I don't know, but I think the SBCL internals wiki might have some starting points if you want to explore.
Higher speed settings will cause the compiler to work harder on constant folding, compile-time type-inference (hence eliminating runtime dynamic dispatches for generic operations) and other code analyses/transformations; lower safety will skip runtime type checks, array bound checks, etc. For more details, see
Advanced Compiler Use and Efficiency Hints chapter of the CMUCL User's Manual, which applies to both CMUCL and SBCL(more or less).
How do I declare the types of the parameters in order to circumvent type checking?
How do I optimize the speed to tell the compiler to run the function as fast as possible like (optimize speed (safety 0))?
How do I make an inline function in Scheme?
How do I use an unboxed representation of a data object?
And finally are any of these important or necessary? Can I depend on my compiler to make these optimizations?
thanks,
kunjaan.
You can't do any of these in any portable way.
You can get a "sort of" inlining using macros, but it's almost always to try to do that. People who write Scheme (or any other language) compilers are usually much better than you in deciding when it is best to inline a function.

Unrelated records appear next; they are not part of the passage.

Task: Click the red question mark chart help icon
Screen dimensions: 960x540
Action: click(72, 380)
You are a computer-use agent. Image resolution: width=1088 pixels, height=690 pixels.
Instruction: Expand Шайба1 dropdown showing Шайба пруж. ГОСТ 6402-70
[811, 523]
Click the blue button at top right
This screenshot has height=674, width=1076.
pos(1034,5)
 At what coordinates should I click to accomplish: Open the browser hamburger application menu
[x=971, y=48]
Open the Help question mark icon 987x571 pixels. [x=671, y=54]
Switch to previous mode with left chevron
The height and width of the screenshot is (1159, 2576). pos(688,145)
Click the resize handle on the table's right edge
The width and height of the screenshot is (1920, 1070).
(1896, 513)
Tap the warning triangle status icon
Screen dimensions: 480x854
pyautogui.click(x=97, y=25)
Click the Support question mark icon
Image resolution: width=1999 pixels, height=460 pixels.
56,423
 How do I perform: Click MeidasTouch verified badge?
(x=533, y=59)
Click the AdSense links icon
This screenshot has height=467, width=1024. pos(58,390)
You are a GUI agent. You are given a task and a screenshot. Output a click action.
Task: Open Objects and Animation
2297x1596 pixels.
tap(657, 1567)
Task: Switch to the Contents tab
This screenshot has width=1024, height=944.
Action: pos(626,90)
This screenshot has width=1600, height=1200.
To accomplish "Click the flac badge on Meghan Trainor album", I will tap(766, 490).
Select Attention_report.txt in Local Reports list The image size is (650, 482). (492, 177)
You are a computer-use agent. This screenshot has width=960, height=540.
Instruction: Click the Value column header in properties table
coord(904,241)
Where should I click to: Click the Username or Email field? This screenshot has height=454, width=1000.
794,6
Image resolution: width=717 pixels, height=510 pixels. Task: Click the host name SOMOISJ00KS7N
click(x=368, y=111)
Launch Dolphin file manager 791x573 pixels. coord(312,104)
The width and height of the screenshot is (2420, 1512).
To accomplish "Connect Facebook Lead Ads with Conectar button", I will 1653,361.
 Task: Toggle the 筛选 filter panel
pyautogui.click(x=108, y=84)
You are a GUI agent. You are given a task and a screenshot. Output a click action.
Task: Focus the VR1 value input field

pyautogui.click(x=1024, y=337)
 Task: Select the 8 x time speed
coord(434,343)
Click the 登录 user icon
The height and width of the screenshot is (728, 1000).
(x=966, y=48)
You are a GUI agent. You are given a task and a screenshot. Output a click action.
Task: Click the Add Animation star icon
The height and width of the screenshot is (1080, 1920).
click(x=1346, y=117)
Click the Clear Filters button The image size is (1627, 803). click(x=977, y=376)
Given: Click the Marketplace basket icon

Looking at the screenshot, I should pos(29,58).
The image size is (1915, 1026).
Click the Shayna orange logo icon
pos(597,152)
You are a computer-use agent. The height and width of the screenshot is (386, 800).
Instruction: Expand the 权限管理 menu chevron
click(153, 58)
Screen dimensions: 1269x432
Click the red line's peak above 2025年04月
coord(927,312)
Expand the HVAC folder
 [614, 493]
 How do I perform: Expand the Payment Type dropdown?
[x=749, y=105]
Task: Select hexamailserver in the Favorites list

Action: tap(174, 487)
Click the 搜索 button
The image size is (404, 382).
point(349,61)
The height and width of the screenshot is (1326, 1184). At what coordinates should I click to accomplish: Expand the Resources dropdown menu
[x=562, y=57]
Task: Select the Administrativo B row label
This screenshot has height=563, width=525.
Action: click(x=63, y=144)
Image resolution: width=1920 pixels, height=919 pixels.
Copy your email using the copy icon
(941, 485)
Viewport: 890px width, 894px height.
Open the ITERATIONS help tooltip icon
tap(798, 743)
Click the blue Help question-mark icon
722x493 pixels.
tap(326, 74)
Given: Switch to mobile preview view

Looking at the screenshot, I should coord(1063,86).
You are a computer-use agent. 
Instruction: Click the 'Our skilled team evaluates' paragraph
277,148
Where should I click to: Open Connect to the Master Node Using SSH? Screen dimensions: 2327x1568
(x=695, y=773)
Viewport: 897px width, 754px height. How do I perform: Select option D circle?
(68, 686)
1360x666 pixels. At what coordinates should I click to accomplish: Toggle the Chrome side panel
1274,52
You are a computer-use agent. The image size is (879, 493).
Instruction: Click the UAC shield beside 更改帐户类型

You can't make values unboxed; some Scheme compilers will do that as an optimization, but not in any way that is visible (because it is an optimization -- so it should preserve the semantics).
As for your last question, an answer is very subjective. Some people cannot sleep at night without knowing exactly how many CPU cycles some function uses. Some people don't care and are fine with trusting the compiler to optimize things reasonably well. At least at the stages where you're more of a student of the language and less of an implementor, it is better to stick to the latter group.
If you want to help out the compiler, consider reducing top level definitions where possible.
If the compiler sees a function at top-level, it's very hard for it to guess how that function might be used or modified by the program.
If a function is defined within the scope of a function that uses it, the compiler's job becomes much simpler.
There is a section about this in the Chez Scheme manual:
http://www.scheme.com/csug7/use.html#./use:h4
Apparently Chez is one of the fastest Scheme implementations there is. If it needs this sort of "guidance" to make good optimizations, I suspect other implementations can't live without it either (or they just ignore it all together).